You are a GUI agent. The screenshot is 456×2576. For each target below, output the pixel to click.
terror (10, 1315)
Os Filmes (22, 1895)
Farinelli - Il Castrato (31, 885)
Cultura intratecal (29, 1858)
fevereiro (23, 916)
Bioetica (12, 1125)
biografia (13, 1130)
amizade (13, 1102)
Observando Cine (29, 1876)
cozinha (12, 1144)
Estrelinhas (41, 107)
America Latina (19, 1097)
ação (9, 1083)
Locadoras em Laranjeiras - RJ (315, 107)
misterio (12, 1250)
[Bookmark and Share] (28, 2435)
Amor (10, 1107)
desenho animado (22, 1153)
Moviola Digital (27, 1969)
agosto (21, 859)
---
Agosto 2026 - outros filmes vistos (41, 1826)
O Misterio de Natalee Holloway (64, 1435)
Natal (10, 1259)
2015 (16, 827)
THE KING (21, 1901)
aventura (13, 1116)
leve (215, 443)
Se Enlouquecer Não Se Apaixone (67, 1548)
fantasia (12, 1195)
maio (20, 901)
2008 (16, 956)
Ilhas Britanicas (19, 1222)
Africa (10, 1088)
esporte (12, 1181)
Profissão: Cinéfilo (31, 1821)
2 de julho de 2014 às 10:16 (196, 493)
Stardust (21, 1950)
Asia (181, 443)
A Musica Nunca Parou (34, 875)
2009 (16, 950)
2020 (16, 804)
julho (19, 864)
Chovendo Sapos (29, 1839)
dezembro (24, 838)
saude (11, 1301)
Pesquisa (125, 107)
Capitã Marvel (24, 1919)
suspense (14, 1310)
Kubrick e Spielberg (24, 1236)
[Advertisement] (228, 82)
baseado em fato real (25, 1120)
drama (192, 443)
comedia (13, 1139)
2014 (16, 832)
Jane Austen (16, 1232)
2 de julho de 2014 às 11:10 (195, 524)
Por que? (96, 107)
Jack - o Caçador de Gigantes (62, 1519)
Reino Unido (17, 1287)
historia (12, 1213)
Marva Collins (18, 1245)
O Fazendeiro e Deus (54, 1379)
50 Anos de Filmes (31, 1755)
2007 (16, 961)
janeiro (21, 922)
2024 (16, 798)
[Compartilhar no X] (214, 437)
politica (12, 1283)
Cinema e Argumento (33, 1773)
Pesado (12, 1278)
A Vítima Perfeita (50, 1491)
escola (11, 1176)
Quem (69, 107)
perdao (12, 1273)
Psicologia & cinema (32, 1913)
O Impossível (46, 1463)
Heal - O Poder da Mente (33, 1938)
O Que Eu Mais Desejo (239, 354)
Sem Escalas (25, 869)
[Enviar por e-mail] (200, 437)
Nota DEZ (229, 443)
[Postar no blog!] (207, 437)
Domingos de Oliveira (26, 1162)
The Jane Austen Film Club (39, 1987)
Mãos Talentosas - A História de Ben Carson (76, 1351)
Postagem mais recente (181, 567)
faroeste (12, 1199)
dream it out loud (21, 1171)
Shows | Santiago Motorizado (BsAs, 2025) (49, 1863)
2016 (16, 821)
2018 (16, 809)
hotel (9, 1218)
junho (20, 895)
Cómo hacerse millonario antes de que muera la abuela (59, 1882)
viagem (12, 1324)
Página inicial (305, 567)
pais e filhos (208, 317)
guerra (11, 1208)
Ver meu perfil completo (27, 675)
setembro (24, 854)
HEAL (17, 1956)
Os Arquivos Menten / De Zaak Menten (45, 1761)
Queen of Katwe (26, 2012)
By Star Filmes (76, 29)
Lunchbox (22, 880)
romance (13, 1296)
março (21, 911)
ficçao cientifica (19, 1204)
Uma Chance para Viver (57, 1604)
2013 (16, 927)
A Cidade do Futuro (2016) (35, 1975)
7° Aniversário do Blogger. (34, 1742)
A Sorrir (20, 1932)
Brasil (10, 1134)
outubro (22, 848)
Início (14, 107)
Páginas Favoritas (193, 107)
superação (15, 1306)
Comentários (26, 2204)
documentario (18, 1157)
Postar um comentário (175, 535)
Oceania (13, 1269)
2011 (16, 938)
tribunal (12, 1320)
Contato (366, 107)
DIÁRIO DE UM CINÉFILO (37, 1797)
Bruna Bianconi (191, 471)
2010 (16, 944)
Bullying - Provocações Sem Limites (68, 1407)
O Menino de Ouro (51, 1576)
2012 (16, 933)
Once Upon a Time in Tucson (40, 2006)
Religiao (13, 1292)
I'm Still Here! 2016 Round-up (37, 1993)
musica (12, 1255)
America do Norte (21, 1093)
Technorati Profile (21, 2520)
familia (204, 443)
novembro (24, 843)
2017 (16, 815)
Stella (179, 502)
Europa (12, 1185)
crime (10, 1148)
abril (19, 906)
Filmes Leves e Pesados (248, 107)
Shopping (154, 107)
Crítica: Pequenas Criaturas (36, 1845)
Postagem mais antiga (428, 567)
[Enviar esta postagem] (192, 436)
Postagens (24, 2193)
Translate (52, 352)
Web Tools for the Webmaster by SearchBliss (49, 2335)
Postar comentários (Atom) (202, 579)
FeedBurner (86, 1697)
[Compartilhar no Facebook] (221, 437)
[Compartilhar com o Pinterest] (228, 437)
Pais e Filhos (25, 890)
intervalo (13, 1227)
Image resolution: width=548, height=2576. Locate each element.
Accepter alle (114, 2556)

> [Task requirements]: Look above for the line holding "Pais e Filhos (25, 890)" and the line holding "Accepter alle (114, 2556)". Retype both, and every line between them, word for word and nothing else.

> [Task solution]:
Pais e Filhos (25, 890)
intervalo (13, 1227)
Image resolution: width=548, height=2576. Locate each element.
Accepter alle (114, 2556)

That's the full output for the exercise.